Tommy Green, Florida Baptists’ executive director-treasurer, welcomed attendees, saying, “We are ‘all in’ in Florida for missions.”

He backed up his claim with facts. Currently, 289 Florida Baptists are serving as active missionaries through the IMB, including the McDowells who participated in a Sending Celebration in June and are now serving in Poland as well as three other Florida Baptist couples who participated in a Sending Celebration in September and are now serving in secure locations throughout the world. Florida is home to 797 retired IMB missionaries.

Generous giving to the Lottie Moon Christmas Offering® and the Cooperative Program is the financial channel to send and support IMB missionaries.

Over the past 25 years, Florida Baptist churches have given $143 million to the Lottie Moon Christmas Offering®. Since 1925, Florida Baptist churches have given $1,321,056,055 to the Cooperative Program.

IMB President Paul Chitwood expressed appreciation to Idlewild Baptist Church for hosting the Sending Celebration and thanked Florida Baptists for their continued support. Already this year, large donations have gotten the Lottie Moon Christmas Offering® season off to a robust start.

“Our goal this year is $200 million, and I believe we can reach that,” Chitwood said.

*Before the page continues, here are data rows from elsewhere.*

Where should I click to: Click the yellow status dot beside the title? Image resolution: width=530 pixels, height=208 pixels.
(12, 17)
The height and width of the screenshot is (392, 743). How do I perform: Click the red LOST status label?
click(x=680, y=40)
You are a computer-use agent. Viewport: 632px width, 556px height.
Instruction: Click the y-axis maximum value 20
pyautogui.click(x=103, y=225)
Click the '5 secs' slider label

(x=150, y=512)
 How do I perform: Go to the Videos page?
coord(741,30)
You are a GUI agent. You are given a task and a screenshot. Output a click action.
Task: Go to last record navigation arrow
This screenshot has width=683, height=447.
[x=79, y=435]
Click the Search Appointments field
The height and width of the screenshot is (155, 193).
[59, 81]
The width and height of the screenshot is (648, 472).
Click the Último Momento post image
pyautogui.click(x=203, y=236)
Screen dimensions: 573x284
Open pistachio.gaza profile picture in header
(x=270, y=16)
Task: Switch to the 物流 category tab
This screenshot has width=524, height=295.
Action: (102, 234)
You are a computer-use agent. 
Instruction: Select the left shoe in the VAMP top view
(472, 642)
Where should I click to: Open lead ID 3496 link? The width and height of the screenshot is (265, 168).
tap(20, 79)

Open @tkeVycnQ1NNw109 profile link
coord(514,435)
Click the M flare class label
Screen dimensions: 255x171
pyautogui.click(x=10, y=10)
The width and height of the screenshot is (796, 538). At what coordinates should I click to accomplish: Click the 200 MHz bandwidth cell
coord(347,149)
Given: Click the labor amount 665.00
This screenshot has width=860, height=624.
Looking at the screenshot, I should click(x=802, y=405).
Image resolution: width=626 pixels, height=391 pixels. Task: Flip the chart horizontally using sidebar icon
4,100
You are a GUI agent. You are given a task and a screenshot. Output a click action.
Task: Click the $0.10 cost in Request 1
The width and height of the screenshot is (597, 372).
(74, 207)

The Sending Celebration included stories of how God called His missionaries to serve overseas, a challenge from Chitwood and prayer for the missionaries as they are readying to be sent to the nations.

‘Go and tell’

Referencing, 2 Kings 7, Chitwood shared the account of the four lepers who, after witnessing the deliverance of God said, “We are not doing right. This day is a day of good news. If we are silent and wait until the morning light, punishment will overtake us. Now therefore come; let us go and tell the king’s household.”

Chitwood said, “God expects that we tell others what He has done. Our world is full of people who don’t know the enemy has been defeated.”

As the Israelites faced a grave problem in the lepers’ day, the world faces the greatest problem, lostness, now. Chitwood reminded attendees that believers know the solution – the gospel.

“Like them,” he said, referencing the lepers, “let us determine that we will go and tell the good news.”

He added to the crowd in the sanctuary, “If God is calling any of you to go, the IMB is hiring!”

As the Sending Celebration closed, Jeff Ginn, IMB’s vice president of mobilization, led attendees in prayer. He asked them to “hold the ropes” as William Carey, the father of modern missions, requested of the church in his day. Gathering around the newly commissioned missionaries, friends, family and Florida Baptists prayed for the new missionaries who are going to tell the nations about what God has done.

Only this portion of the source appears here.